CT is now one of the most important methods of radiological diagnosis. It delivers non-superimposed, cross-sectional images of the body, which can show smaller contrast differences than conventional x-ray images. This allows better visualisation of specific differently structured soft-tissue regions, for example, which could otherwise not be visualised satisfactorily.

Since the introduction of spiral, or volume CT, in the 1990s, computed tomography has seen a constant succession of innovations. The development of slipring technology allowed for a continuously rotating gantry – the prerequisite for spiral CT.

The first multi-slice CT scanners were in operation by the early 1990s. The original Elscint-Twin scanner, introduced in 1994, allowed acquisition of two images simultaneously through a dual detector array. The four slice scanner was introduced in 1998. With the introduction of the 16-slice scanner, taking a scan of the heart, for example, would take 20 to 25 seconds to collect all the data. However, these images were still subject to motion artifacts, reducing their diagnostic clarity, due to the patient having to breathe during the scan period. But with the introduction of the 64-slice scanner nearly all patients can be scanned with very high resolution in just a few seconds. Scan times are generally between only five and thirteen seconds. This means that even patients with severe pulmonary disease and congestive heart failure can hold their breath for the length of the scan period which results in minimal or no motion artifacts in the image.

The multi-detector scanners can be packed less than a millimeter apart and take less than half a second to circle the body. So, a 16-slice scanner can cover 8mm to 12mm in one pass or about 2.5 centimetres a second. A 40-slice scanner collects images covering 20mm to 32mm in a single pass and a tightly packed 64-slice device can cover about 40mm at a pass, which takes 0.4 seconds.

At that rate, a 64-slice scanner can gather a high resolution image of a heart, brain or a pair of lungs in about five seconds.

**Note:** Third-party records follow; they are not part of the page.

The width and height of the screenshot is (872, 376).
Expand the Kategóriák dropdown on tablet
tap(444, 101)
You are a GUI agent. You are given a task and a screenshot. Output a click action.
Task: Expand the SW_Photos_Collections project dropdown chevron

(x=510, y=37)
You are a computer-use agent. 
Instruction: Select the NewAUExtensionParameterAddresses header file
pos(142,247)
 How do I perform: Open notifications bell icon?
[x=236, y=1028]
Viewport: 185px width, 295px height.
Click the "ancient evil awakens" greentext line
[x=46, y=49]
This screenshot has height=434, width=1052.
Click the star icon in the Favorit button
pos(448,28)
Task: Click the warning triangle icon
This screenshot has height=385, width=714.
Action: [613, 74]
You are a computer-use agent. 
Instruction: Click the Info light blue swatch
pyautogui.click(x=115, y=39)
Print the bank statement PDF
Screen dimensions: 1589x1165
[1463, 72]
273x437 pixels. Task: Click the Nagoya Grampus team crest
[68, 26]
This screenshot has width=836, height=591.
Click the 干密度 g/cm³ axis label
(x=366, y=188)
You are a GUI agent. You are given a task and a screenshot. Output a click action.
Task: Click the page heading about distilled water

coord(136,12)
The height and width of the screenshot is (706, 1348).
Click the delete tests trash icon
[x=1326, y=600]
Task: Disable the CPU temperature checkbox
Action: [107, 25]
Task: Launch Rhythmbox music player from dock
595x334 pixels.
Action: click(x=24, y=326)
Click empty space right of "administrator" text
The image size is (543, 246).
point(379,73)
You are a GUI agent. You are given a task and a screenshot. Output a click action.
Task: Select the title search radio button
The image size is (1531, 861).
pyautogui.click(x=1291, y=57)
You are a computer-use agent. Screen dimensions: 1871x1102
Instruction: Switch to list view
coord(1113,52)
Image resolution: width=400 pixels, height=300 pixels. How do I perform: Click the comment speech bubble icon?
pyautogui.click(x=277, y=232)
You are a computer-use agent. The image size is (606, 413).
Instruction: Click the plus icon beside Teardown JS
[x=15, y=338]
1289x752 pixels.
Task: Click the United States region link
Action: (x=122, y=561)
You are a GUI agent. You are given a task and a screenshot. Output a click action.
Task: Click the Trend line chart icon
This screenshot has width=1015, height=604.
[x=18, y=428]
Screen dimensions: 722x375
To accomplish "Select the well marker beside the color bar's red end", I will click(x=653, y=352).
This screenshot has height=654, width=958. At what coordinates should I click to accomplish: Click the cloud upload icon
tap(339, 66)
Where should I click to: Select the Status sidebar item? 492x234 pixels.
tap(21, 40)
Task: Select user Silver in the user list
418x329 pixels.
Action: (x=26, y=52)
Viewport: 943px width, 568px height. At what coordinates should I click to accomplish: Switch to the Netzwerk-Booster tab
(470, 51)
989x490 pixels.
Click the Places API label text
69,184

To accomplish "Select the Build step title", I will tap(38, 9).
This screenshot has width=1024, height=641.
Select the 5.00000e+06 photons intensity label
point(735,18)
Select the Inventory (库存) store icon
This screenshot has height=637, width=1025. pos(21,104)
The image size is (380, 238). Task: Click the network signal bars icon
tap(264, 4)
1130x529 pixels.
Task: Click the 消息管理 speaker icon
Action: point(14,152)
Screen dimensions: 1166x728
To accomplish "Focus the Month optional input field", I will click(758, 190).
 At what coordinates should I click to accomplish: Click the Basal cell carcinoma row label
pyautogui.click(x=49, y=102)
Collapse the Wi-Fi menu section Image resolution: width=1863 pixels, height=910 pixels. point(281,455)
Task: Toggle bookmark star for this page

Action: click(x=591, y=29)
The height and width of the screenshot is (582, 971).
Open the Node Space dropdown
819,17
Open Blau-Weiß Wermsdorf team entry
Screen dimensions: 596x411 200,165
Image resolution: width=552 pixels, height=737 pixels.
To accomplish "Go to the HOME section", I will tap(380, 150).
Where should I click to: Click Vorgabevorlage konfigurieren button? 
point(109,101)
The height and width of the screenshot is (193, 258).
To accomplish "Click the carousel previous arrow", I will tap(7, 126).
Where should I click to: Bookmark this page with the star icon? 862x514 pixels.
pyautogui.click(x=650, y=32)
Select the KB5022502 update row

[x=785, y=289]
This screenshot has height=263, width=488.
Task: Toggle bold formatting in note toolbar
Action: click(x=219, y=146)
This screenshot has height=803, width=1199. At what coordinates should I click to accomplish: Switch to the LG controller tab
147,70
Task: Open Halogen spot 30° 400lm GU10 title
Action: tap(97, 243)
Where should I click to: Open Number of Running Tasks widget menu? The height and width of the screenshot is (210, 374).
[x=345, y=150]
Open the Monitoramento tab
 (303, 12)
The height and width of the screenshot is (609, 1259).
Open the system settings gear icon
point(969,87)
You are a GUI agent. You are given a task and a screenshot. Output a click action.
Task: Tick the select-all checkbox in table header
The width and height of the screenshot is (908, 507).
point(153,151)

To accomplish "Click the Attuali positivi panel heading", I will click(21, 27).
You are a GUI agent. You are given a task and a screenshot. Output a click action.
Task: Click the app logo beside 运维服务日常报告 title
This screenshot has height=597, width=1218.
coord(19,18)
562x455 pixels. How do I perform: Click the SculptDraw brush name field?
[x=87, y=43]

A scan of the whole body, (in search of a blood clot, for example, that has become a source of emboli) takes about 30 seconds.

The beating heart

The technology has been particularly exciting for studying the beating heart, providing the first clear non-invasive images of the heart and its major vessels. The scans can be timed to use only images gathered between contractions, so that the heart and its vessels can be seen without the blurring caused by motion.

The scanners are also beginning to have an impact on cancer diagnosis and treatment. Nearly 60% of CT scans at the University of Chicago Hospitals in the United States are done for cancer. The hospital was the first in the US to install Philips’ Brilliance 64-slice CT scanner earlier this year. The speed and precision of these new scanners not only improves the image quality, but also "lets us look at dynamic processes", Michael Vannier, MD, professor of radiology at the University of Chicago said.

"Instead of just monitoring changes in tumour size, we can watch the perfusion of a contrast agent as it moves toward, around and through a tumour," he said. "This can provide an early view of how a patient is responding to therapy. It helps us predict, rather than simply describe responses to treatment."

In fact, according to a University of Chicago Hospitals spokesperson these scanners have already provoked "turf" battles between radiologists and cardiologists who perform diagnostic angiograms – until now the gold standard for assessing the coronary arteries. The best multidetector CT scans can rival angiography for detail and are quicker, more convenient, less expensive and safer than an angiogram, as well as exposing the patient to less radiation.

"We've already switched from catheter-based to CTbased imaging in the brain," said Dianna Bardo, MD, assistant professor of radiology at the University of Chicago. "The heart may come next."

Other promising indications for multi-slice scanners include evaluation of plaque within the carotid arteries (five to eight seconds), searching for pulmonary emboli (five seconds, less than an easy breath hold), coronary artery imaging (10 seconds, including distal segments and multiple arterial branches).

Radiation dose

The website points out that despite the promise of 64-slice CT in non-invasive cardiac diagnostics, some cardiologists have expressed concern in their widespread use. Is the dose of x-ray radiation safe to use on everyone, in other words as a screening test, they ask? Multi-scan CT delivers increased levels of focused radiation compared with single slice CT and although these slightly increased doses are justified for patients with existing or symptomatic disease, they may not be appropriate for everyone, they warn.

Nonetheless, the technology is a major advance and continues to be refined. Prototypes for 128-slice and even 256-slice scanners are under development. Clinical use of multi-slice CT is increasing and the 64- slice cardiac CT heralds a new age of non-invasive cardiac imaging.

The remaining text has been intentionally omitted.